--- DATASET EXTRACT Enclosed Below ---

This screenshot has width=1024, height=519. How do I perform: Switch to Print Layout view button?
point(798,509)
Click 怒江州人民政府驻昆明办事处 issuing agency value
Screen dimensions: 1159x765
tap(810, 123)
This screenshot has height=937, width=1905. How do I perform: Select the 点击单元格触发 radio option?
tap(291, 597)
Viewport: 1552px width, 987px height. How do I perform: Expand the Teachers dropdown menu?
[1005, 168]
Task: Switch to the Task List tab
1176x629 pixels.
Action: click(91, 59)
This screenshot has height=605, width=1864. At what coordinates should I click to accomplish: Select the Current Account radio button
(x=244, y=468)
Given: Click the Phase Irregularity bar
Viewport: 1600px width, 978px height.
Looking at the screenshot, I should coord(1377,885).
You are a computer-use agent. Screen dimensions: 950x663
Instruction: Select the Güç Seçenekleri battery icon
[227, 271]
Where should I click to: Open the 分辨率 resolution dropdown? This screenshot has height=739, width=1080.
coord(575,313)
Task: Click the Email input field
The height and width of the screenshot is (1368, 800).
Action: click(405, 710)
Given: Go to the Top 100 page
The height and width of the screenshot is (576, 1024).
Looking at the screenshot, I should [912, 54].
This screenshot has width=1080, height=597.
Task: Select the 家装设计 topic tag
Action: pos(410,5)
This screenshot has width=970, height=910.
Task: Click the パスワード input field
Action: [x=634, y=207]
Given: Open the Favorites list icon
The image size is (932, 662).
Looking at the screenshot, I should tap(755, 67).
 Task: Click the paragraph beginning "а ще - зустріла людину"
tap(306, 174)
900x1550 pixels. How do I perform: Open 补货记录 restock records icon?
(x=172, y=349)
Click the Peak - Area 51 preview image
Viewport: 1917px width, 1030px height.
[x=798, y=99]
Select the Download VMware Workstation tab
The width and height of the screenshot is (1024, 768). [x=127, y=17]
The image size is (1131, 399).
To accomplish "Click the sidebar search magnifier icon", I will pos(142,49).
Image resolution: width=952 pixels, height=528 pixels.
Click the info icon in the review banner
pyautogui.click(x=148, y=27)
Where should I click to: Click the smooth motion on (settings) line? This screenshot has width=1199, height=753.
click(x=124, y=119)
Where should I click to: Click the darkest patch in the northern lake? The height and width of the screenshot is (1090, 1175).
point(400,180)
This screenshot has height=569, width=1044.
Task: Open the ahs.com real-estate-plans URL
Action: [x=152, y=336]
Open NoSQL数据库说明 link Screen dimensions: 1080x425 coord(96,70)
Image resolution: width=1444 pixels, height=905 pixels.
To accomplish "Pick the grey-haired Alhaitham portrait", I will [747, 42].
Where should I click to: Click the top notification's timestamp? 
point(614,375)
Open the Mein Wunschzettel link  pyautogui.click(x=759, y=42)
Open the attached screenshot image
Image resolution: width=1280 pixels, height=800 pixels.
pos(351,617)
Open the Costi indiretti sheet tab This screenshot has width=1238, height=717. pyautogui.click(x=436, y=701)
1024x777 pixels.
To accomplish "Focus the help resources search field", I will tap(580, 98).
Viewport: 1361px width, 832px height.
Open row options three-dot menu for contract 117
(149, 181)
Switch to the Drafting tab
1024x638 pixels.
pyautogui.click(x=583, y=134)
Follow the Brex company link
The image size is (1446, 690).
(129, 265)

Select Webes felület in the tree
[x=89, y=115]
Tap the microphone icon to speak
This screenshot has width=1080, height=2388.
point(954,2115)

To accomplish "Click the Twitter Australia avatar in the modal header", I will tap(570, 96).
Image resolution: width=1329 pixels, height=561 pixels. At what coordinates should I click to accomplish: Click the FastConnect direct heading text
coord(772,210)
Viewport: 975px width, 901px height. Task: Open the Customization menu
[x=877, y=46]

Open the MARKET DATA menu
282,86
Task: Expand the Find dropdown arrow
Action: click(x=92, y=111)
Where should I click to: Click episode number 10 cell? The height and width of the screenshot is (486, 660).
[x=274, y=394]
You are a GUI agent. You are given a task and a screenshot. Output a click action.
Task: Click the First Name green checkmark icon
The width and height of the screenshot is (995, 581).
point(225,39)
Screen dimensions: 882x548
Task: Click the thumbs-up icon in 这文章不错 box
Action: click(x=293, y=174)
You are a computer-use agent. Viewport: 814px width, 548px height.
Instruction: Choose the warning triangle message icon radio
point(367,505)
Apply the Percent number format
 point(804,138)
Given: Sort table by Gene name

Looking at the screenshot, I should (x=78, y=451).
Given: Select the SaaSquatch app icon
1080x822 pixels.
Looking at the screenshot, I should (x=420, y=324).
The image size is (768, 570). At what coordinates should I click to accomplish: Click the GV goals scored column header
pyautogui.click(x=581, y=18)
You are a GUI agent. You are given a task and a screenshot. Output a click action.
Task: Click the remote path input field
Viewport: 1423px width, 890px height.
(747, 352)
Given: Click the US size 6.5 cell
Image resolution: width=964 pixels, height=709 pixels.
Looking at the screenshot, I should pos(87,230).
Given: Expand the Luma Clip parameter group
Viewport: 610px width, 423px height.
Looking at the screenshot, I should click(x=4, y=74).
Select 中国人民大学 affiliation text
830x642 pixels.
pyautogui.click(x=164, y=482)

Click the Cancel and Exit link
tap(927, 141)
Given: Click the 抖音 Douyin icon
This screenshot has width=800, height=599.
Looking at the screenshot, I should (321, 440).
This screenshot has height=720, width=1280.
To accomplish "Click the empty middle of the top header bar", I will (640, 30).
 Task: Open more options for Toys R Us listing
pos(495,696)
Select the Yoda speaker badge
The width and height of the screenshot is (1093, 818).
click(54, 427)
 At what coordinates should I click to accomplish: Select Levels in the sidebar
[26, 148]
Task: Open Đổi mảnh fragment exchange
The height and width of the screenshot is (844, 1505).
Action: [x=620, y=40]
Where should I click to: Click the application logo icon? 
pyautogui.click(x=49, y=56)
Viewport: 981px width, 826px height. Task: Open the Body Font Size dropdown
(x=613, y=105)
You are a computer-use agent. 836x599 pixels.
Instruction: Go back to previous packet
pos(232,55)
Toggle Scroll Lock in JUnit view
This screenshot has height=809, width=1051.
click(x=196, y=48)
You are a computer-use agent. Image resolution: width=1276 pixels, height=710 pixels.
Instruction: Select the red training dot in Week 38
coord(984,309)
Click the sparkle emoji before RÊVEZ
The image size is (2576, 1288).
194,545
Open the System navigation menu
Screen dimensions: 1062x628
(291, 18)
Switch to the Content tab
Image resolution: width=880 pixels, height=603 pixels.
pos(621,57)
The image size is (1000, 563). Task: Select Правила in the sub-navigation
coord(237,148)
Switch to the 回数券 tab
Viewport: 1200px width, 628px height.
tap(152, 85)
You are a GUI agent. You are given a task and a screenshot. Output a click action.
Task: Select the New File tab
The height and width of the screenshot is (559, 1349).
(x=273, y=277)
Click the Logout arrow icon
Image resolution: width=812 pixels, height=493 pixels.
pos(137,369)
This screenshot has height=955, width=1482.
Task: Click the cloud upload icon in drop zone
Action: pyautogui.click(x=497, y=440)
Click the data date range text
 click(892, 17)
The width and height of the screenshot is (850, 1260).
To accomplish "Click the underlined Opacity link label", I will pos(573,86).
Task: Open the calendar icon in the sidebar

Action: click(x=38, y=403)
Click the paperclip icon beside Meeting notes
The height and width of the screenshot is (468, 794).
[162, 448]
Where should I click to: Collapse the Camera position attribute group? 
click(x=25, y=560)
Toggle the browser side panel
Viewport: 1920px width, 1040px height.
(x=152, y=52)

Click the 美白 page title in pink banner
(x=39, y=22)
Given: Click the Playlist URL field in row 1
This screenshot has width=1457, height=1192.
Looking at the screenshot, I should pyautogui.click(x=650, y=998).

--- End of Enclosed DATASET EXTRACT ---

_YOUR GOAL:_ The records above must be transcribed line for line, exactly.

_EXERCISE OUTPUT:_
This screenshot has width=1024, height=519. How do I perform: Switch to Print Layout view button?
point(798,509)
Click 怒江州人民政府驻昆明办事处 issuing agency value
Screen dimensions: 1159x765
tap(810, 123)
This screenshot has height=937, width=1905. How do I perform: Select the 点击单元格触发 radio option?
tap(291, 597)
Viewport: 1552px width, 987px height. How do I perform: Expand the Teachers dropdown menu?
[1005, 168]
Task: Switch to the Task List tab
1176x629 pixels.
Action: click(91, 59)
This screenshot has height=605, width=1864. At what coordinates should I click to accomplish: Select the Current Account radio button
(x=244, y=468)
Given: Click the Phase Irregularity bar
Viewport: 1600px width, 978px height.
Looking at the screenshot, I should coord(1377,885).
You are a computer-use agent. Screen dimensions: 950x663
Instruction: Select the Güç Seçenekleri battery icon
[227, 271]
Where should I click to: Open the 分辨率 resolution dropdown? This screenshot has height=739, width=1080.
coord(575,313)
Task: Click the Email input field
The height and width of the screenshot is (1368, 800).
Action: click(405, 710)
Given: Go to the Top 100 page
The height and width of the screenshot is (576, 1024).
Looking at the screenshot, I should [912, 54].
This screenshot has width=1080, height=597.
Task: Select the 家装设计 topic tag
Action: pos(410,5)
This screenshot has width=970, height=910.
Task: Click the パスワード input field
Action: [x=634, y=207]
Given: Open the Favorites list icon
The image size is (932, 662).
Looking at the screenshot, I should tap(755, 67).
 Task: Click the paragraph beginning "а ще - зустріла людину"
tap(306, 174)
900x1550 pixels. How do I perform: Open 补货记录 restock records icon?
(x=172, y=349)
Click the Peak - Area 51 preview image
Viewport: 1917px width, 1030px height.
[x=798, y=99]
Select the Download VMware Workstation tab
The width and height of the screenshot is (1024, 768). [x=127, y=17]
The image size is (1131, 399).
To accomplish "Click the sidebar search magnifier icon", I will pos(142,49).
Image resolution: width=952 pixels, height=528 pixels.
Click the info icon in the review banner
pyautogui.click(x=148, y=27)
Where should I click to: Click the smooth motion on (settings) line? This screenshot has width=1199, height=753.
click(x=124, y=119)
Where should I click to: Click the darkest patch in the northern lake? The height and width of the screenshot is (1090, 1175).
point(400,180)
This screenshot has height=569, width=1044.
Task: Open the ahs.com real-estate-plans URL
Action: [x=152, y=336]
Open NoSQL数据库说明 link Screen dimensions: 1080x425 coord(96,70)
Image resolution: width=1444 pixels, height=905 pixels.
To accomplish "Pick the grey-haired Alhaitham portrait", I will [747, 42].
Where should I click to: Click the top notification's timestamp? 
point(614,375)
Open the Mein Wunschzettel link  pyautogui.click(x=759, y=42)
Open the attached screenshot image
Image resolution: width=1280 pixels, height=800 pixels.
pos(351,617)
Open the Costi indiretti sheet tab This screenshot has width=1238, height=717. pyautogui.click(x=436, y=701)
1024x777 pixels.
To accomplish "Focus the help resources search field", I will tap(580, 98).
Viewport: 1361px width, 832px height.
Open row options three-dot menu for contract 117
(149, 181)
Switch to the Drafting tab
1024x638 pixels.
pyautogui.click(x=583, y=134)
Follow the Brex company link
The image size is (1446, 690).
(129, 265)

Select Webes felület in the tree
[x=89, y=115]
Tap the microphone icon to speak
This screenshot has width=1080, height=2388.
point(954,2115)

To accomplish "Click the Twitter Australia avatar in the modal header", I will tap(570, 96).
Image resolution: width=1329 pixels, height=561 pixels. At what coordinates should I click to accomplish: Click the FastConnect direct heading text
coord(772,210)
Viewport: 975px width, 901px height. Task: Open the Customization menu
[x=877, y=46]

Open the MARKET DATA menu
282,86
Task: Expand the Find dropdown arrow
Action: click(x=92, y=111)
Where should I click to: Click episode number 10 cell? The height and width of the screenshot is (486, 660).
[x=274, y=394]
You are a GUI agent. You are given a task and a screenshot. Output a click action.
Task: Click the First Name green checkmark icon
The width and height of the screenshot is (995, 581).
point(225,39)
Screen dimensions: 882x548
Task: Click the thumbs-up icon in 这文章不错 box
Action: click(x=293, y=174)
You are a computer-use agent. Viewport: 814px width, 548px height.
Instruction: Choose the warning triangle message icon radio
point(367,505)
Apply the Percent number format
 point(804,138)
Given: Sort table by Gene name

Looking at the screenshot, I should (x=78, y=451).
Given: Select the SaaSquatch app icon
1080x822 pixels.
Looking at the screenshot, I should (x=420, y=324).
The image size is (768, 570). At what coordinates should I click to accomplish: Click the GV goals scored column header
pyautogui.click(x=581, y=18)
You are a GUI agent. You are given a task and a screenshot. Output a click action.
Task: Click the remote path input field
Viewport: 1423px width, 890px height.
(747, 352)
Given: Click the US size 6.5 cell
Image resolution: width=964 pixels, height=709 pixels.
Looking at the screenshot, I should pos(87,230).
Given: Expand the Luma Clip parameter group
Viewport: 610px width, 423px height.
Looking at the screenshot, I should click(x=4, y=74).
Select 中国人民大学 affiliation text
830x642 pixels.
pyautogui.click(x=164, y=482)

Click the Cancel and Exit link
tap(927, 141)
Given: Click the 抖音 Douyin icon
This screenshot has width=800, height=599.
Looking at the screenshot, I should (321, 440).
This screenshot has height=720, width=1280.
To accomplish "Click the empty middle of the top header bar", I will (640, 30).
 Task: Open more options for Toys R Us listing
pos(495,696)
Select the Yoda speaker badge
The width and height of the screenshot is (1093, 818).
click(54, 427)
 At what coordinates should I click to accomplish: Select Levels in the sidebar
[26, 148]
Task: Open Đổi mảnh fragment exchange
The height and width of the screenshot is (844, 1505).
Action: [x=620, y=40]
Where should I click to: Click the application logo icon? 
pyautogui.click(x=49, y=56)
Viewport: 981px width, 826px height. Task: Open the Body Font Size dropdown
(x=613, y=105)
You are a computer-use agent. 836x599 pixels.
Instruction: Go back to previous packet
pos(232,55)
Toggle Scroll Lock in JUnit view
This screenshot has height=809, width=1051.
click(x=196, y=48)
You are a computer-use agent. Image resolution: width=1276 pixels, height=710 pixels.
Instruction: Select the red training dot in Week 38
coord(984,309)
Click the sparkle emoji before RÊVEZ
The image size is (2576, 1288).
194,545
Open the System navigation menu
Screen dimensions: 1062x628
(291, 18)
Switch to the Content tab
Image resolution: width=880 pixels, height=603 pixels.
pos(621,57)
The image size is (1000, 563). Task: Select Правила in the sub-navigation
coord(237,148)
Switch to the 回数券 tab
Viewport: 1200px width, 628px height.
tap(152, 85)
You are a GUI agent. You are given a task and a screenshot. Output a click action.
Task: Select the New File tab
The height and width of the screenshot is (559, 1349).
(x=273, y=277)
Click the Logout arrow icon
Image resolution: width=812 pixels, height=493 pixels.
pos(137,369)
This screenshot has height=955, width=1482.
Task: Click the cloud upload icon in drop zone
Action: pyautogui.click(x=497, y=440)
Click the data date range text
 click(892, 17)
The width and height of the screenshot is (850, 1260).
To accomplish "Click the underlined Opacity link label", I will pos(573,86).
Task: Open the calendar icon in the sidebar

Action: click(x=38, y=403)
Click the paperclip icon beside Meeting notes
The height and width of the screenshot is (468, 794).
[162, 448]
Where should I click to: Collapse the Camera position attribute group? 
click(x=25, y=560)
Toggle the browser side panel
Viewport: 1920px width, 1040px height.
(x=152, y=52)

Click the 美白 page title in pink banner
(x=39, y=22)
Given: Click the Playlist URL field in row 1
This screenshot has width=1457, height=1192.
Looking at the screenshot, I should pyautogui.click(x=650, y=998).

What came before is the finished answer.